**Reading passage**
-------------------------

1619 founder Nikole Hannah-Jones granted tenure at UNC after weekslong fight
Nikole Hannah-Jones, founder of the controversial 1619 Project, received tenure at the University of North Carolina at Chapel Hill on Wednesday after a weekslong fight that saw pushback from conservatives and other groups.
The school’s board of trustees voted 9-4 to grant Hannah-Jones her request after she refused to accept a position at UNC’s Hussman School of Journalism and Media as chairwoman in race and investigative journalism unless she was also granted tenure along with a five-year contract. The decision comes a week after her attorneys demanded the accommodations.
R. Gene Davis Jr., the board’s vice chairman, said UNC “is not a place to cancel people or ideas. Neither is it a place for judging people and calling them names, like woke or racist.”
LAWYERS FOR 1619 FOUNDER NIKOLE HANNAH-JONES SAY SHE WON’T JOIN UNC CHAPEL HILL WITHOUT TENURE
“In this moment at our university, in our state, and in our nation, we need more debate, not less,” he added. “We need more open inquiry, not less. We need more viewpoint diversity, not less. We need to listen to each other and not cancel each other or call each other names. If not us, who?”
Chancellor Kevin Guskiewicz called the matter “an important day” for the campus and insisted Hannah-Jones offered “great value” to the university.
“This is an important day for our campus. We respect your voices and your passion,” he said during the vote. “We still have a lot more work ahead, and we are committed to working to build our community together to ensure that all voices are heard, and people know they belong. Ultimately, I am glad that the matter of tenure for Nikole Hannah-Jones has been resolved. Professor Hannah-Jones will add great value to our university. Our students are eager to learn from her, and we are ready to welcome her to the Carolina faculty this fall.”

-------------------------

**Stored data**
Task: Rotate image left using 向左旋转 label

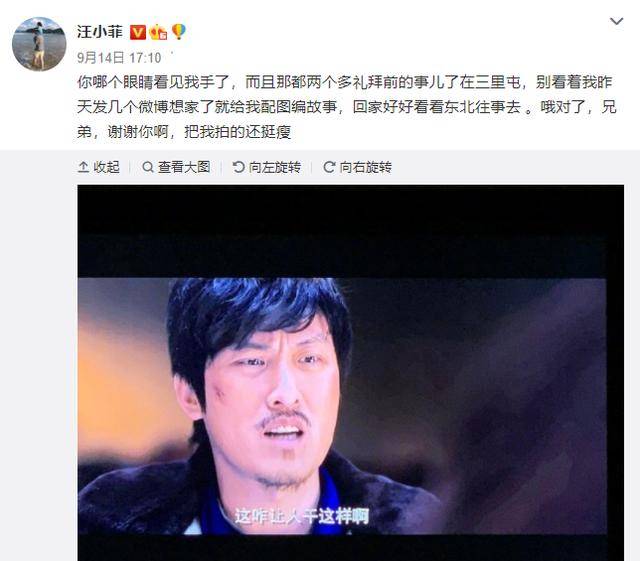Action: tap(275, 167)
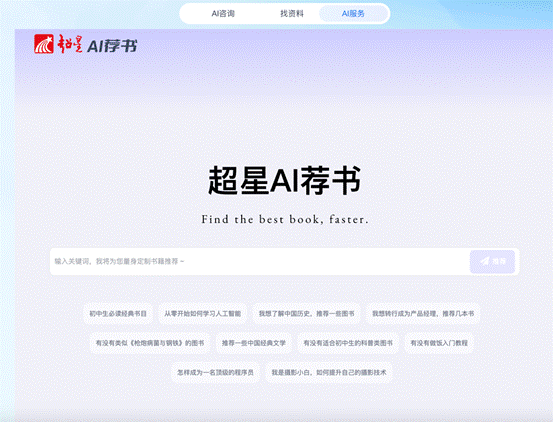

-------------------------

**Tasks for this exercise**
- 1) In the article on Nikole Hannah-Jones's tenure, rewrite the paragraph that begins "The school's board of trustees voted 9-4" as a short bulleted list that keeps its main facts.
- 2) According to the article on Nikole Hannah-Jones's tenure, when is she expected to join the Carolina faculty?

**Answers by item number**
- 1)
- The board of trustees voted 9-4 to grant Hannah-Jones's request.
- She had refused the post of chairwoman in race and investigative journalism at UNC's Hussman School of Journalism and Media unless she also got tenure and a five-year contract.
- The vote came a week after her attorneys demanded these terms.

- 2) This fall.